I sent Ben this article because he liked staying updated on my exciting NYC dating life.

He quoted some lines and told me his favorite paragraph was the one with the grin because we can all relate.

“Then you ruin it with the fucking end cuz you do fun and cute romantic and sexual things with women but they’re not allowed to start to fall for you.”

“HAHAHAHA. True. A gift though? With a handwritten note? 5th date, Ben!”

“Ok, it’s a little much I will concede.”

“But she’s in a stressful moment of her life and you gave her something fun and she liked it so she gave you something to show you that,” he continued.

“She doesn’t have a dating rule book like you, so she just did what she felt.”

“What did I give her?!” I exclaimed.

“The dates. The dinners. The kissing. All that stuff.”

“That’s a good point. Ok. Gotta add your character into the story to counter Ashley.”

“Lol Ashley is a great character. Erica gives you a book and then you cut to a later moment on the phone with Ash and she’s like, “fucking PSYCHO.” 

I text Ashley.

“Ben is busting our balls about making fun of Erica’s gift.”

“Lol. Well it’s just too much.

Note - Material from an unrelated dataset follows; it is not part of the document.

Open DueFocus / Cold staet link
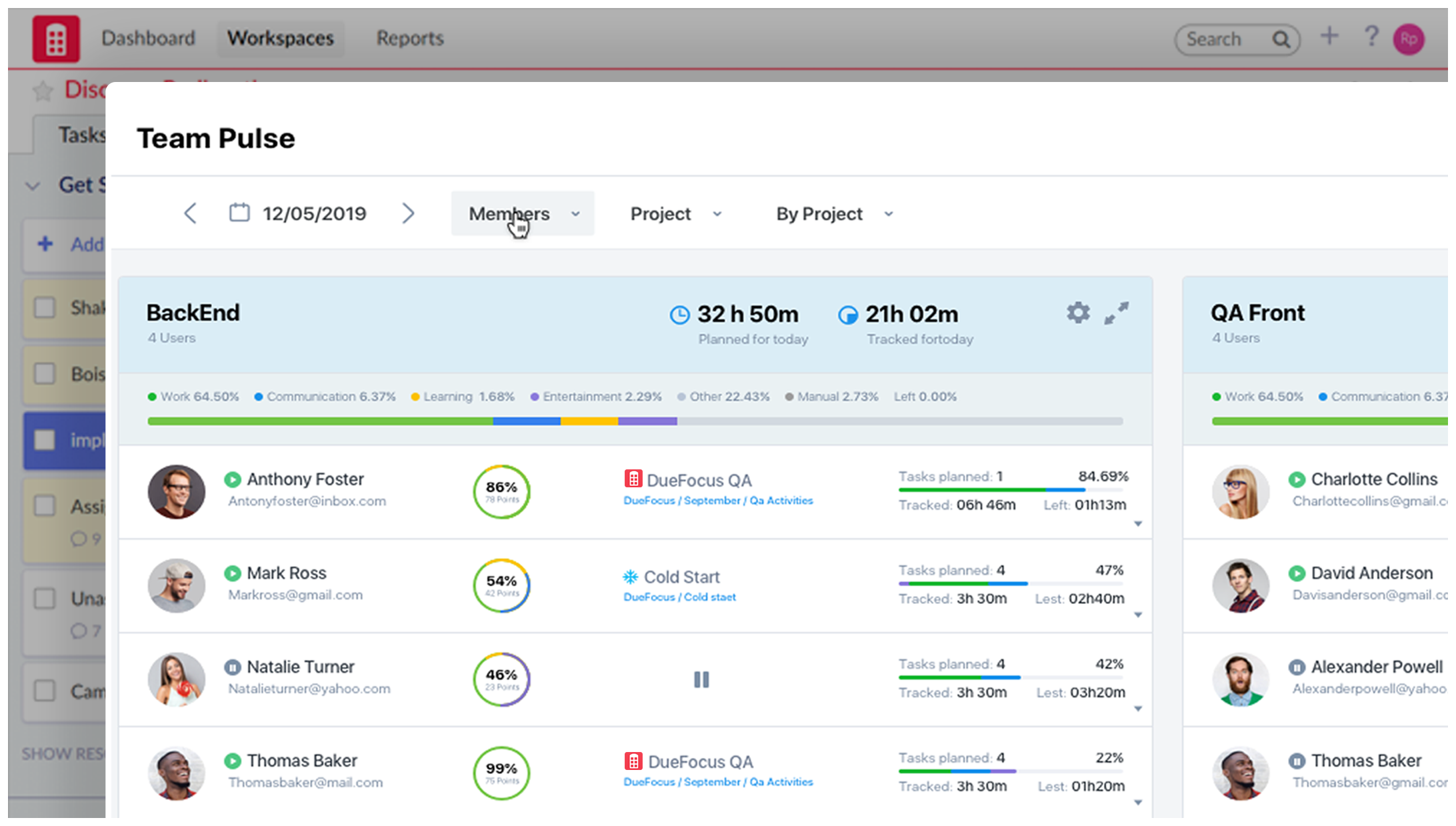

Why would she do that?”

“He is saying she had a tough week and I’ve been a good part of her life and take her to dinners and on dates and she wanted to do something for me.”

“Oh…that’s a good perspective.”

I sat waiting for her punchline, but it never came.  

—-

Everything will always be like this for me. Slow slow slow and then all at once. Distant until I’m in the center of the spiral trying to absorb it all. 

“Well, I may not be sleeping tonight,” she texted me when she got home.

“I’m not sure if that’s from your project or what just happened but I had to walk around the block for an extra twenty minutes before coming back into my apartment.” 

“I don’t know where to put this energy right now,” she added. 

“I cannot believe we didn’t end up in my bed. You are a zen master,” I told her.

“And that was just a basic kiss,” she said. 

Erica is in the mix. 

4 Replies to “Erica 5th Date – The Gift”

  1. My friend told me to check out your blog and I enjoyed some of your other entries and your writing, but this is hypocritical comparatively. I did something similar giving a small gift to my husband after several dates. He found it genuine and made me stand out from the rest. I don’t see the integrity of trying to sleep with someone and then bash on them afterwards. Or, how a holiday gift is more intimate than sex and would only be ok after a woman puts out. Maybe it’s that I’m 35 and too old to get this rulebook. I just wouldn’t want my daughter in this situation or called names for a man’s fear of intimacy.

    1. of course these are just stories and moments in time. if you judge the entirety of a person in one moment then it would be easy to make me whatever you wanted. and that’s okay because that has more to do with you than with me. i think the point for me is to share my experiences as i am having them knowing full well that my thoughts are not always good and my behavior isn’t always noble. part of being human and being honest with myself, even if it means publishing something where i am outwardly showcasing an indifference towards intimacy. would rather do that than pretend to be someone i’m not. and for the record, i didn’t go on and try to sleep with her 😉

      and with regards to gift you gave your husband – you probably already felt into a really strong vibe and connection and in that case i would’ve been excited and honored to receive the gift.

  2. Woah, wild story! I have to ask…do all these women know you are writing about them like this and they are ok with it? It’s pretty intimate…

    1. yes and no. they all know i keep a regular blog and share very personal details about me and the people in my life. some are okay with it, some neutral, some don’t like it at all. that’s why i change names and exclude specific details about names of friends or places of work. in the end, every single story/film/song we’ve ever ingested comes from someone else’s experiences and the people in their lives. i do my best not share things that could have a detrimental impact on someone’s life – such as hardcore details about their past or family, etc.